ПОД КРУЧАМИ
Станицу Раздорскую я впервые увидел неожиданно – и долго не мог отвести от неё глаз, долго представлял себе, как выглядят эти, укрытые садами, далеко вытянутые вдоль Дона улицы. И думал, почему так получилось: о станице Старочеркасской известно больше и слышно громче, нежели о первой казачьей столице Дона?
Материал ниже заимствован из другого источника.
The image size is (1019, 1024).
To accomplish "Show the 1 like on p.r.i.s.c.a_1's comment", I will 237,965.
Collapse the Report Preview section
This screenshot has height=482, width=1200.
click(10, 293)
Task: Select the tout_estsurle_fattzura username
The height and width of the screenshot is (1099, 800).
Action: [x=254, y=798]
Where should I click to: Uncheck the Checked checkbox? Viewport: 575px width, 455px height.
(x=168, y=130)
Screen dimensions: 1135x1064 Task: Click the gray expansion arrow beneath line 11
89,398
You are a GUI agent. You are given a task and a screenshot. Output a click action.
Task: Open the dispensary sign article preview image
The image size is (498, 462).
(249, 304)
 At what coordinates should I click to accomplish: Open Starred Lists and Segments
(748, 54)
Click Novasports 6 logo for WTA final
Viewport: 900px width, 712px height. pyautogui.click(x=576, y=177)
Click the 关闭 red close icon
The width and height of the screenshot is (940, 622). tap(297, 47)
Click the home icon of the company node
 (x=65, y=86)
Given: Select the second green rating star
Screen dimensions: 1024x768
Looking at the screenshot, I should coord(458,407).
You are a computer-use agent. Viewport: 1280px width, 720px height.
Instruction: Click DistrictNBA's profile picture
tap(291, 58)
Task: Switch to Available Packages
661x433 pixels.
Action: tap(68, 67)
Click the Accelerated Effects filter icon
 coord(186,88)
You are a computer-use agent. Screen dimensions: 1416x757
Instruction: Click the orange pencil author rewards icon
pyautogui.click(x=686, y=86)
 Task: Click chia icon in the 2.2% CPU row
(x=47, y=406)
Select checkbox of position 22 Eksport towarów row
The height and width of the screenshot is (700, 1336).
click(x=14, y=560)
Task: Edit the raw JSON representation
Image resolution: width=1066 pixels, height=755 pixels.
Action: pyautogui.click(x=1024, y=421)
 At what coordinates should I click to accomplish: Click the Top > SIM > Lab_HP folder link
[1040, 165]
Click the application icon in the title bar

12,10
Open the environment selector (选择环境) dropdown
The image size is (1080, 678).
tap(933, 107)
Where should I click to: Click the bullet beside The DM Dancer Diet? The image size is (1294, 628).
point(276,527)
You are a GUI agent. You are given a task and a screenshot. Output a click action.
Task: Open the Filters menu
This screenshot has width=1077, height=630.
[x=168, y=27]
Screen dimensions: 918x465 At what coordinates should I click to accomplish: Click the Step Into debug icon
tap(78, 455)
Но тогда, зачарованный видом с горы Маяк, где в незапамятные времена стоял сторожевой казачий пост, я не спешил в станицу: уж слишком хорошо было у подножия заповедных склонов, вставших между хутором Пухляковским и станицей Раздорской; недаром мы с другом решили именно здесь, вдали от жилья, разбить палатку. Нас пропитывали терпкие лекарственные запахи полыни и чабреца. Впереди ширился Дон, спокойный и безмолвный: ни одного моторного звука не нарушало покоя; вместо моторок покачивались, засыпая, рыбацкие лодочки. На далёком берегу отчаянно горел одинокий огонёк; в тишину всё смелее вмешивались певучие голоса птиц да каркающий хор с острова Гостевого. А над нами плотно темнела уходящая под самое небо гора Маяк, подножье которой напоминало складки огромного одеяла. Ещё немного - и уж ничего было не различить, кроме звёздной туманности, былинной реки и горячего костра, вокруг которого детской гурьбой столпились любопытные тысячелистники.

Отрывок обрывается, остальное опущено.